* [Brief] List every line in the records below that contains the word "folder", copying each such line in full.

* [Available data]
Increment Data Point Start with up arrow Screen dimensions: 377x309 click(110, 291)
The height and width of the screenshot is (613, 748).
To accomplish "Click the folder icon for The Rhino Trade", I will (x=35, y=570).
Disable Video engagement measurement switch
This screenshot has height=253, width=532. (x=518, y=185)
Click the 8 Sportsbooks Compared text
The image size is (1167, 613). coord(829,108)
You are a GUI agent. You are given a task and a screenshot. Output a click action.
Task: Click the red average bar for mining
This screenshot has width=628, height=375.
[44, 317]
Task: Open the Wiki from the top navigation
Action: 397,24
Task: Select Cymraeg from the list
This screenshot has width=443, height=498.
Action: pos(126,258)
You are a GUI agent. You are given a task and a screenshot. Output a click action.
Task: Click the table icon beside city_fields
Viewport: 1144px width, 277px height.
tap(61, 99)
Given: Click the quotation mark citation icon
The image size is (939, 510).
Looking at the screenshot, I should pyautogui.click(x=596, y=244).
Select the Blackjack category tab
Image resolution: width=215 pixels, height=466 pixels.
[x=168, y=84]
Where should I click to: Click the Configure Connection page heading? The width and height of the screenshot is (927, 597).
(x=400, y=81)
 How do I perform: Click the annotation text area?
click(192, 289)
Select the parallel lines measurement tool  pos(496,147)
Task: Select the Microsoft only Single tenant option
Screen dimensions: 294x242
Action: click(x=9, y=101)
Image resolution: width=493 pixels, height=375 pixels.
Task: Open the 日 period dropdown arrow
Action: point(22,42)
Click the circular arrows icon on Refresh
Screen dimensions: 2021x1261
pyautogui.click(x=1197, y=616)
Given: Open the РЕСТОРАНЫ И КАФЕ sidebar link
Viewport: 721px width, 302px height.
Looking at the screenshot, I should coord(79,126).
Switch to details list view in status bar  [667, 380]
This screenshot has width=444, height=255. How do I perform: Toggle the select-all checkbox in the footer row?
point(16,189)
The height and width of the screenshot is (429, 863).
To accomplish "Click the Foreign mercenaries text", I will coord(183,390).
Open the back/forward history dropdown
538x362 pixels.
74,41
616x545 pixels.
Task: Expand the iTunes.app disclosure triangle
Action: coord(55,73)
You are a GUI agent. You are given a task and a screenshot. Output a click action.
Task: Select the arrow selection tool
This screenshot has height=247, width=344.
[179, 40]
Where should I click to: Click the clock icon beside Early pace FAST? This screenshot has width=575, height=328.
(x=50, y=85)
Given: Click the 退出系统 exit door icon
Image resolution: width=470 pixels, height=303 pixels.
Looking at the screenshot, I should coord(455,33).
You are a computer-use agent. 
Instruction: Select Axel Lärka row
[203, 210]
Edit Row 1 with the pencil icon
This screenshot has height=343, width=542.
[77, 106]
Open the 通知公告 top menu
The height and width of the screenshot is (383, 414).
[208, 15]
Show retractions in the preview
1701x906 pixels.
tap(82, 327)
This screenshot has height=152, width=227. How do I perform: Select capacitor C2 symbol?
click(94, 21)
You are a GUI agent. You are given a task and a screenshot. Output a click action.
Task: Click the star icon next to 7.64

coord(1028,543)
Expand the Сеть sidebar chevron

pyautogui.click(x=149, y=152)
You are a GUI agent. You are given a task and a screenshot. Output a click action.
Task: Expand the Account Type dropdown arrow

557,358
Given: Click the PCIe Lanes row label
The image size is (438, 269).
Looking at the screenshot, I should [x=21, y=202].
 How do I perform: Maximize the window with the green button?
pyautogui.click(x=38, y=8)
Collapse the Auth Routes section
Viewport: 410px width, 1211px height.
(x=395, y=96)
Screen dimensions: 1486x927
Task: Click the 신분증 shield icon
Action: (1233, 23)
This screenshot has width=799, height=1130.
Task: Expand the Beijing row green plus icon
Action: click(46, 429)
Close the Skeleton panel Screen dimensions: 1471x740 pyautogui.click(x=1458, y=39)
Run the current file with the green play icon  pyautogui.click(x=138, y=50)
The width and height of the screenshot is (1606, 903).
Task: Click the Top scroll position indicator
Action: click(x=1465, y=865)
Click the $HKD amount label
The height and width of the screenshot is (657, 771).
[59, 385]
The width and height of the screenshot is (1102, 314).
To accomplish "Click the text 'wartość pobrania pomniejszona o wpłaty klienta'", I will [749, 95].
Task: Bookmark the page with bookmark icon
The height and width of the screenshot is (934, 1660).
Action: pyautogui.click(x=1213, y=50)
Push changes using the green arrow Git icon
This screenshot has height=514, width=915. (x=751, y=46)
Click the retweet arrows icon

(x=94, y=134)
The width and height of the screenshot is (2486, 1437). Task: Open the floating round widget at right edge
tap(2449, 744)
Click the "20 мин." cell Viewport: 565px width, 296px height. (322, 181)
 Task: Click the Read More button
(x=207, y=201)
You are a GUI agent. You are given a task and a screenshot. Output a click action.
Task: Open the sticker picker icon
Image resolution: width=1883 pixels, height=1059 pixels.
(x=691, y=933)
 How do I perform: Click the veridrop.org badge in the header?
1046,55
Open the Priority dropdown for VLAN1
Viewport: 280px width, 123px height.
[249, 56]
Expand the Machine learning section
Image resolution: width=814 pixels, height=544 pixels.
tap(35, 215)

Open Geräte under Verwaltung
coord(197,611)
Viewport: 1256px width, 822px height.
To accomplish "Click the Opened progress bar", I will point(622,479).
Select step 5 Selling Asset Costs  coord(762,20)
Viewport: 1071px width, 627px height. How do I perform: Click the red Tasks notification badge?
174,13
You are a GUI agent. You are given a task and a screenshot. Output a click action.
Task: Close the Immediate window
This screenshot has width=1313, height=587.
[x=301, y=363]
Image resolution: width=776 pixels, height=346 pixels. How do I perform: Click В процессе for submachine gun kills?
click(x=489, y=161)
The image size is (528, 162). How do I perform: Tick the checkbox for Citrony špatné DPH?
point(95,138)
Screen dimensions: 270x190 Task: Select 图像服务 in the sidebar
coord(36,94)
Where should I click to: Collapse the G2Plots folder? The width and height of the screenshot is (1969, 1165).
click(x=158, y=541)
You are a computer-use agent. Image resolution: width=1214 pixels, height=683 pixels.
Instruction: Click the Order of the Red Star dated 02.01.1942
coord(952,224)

* [Full solution]
To accomplish "Click the folder icon for The Rhino Trade", I will (x=35, y=570).
Where should I click to: Collapse the G2Plots folder? The width and height of the screenshot is (1969, 1165).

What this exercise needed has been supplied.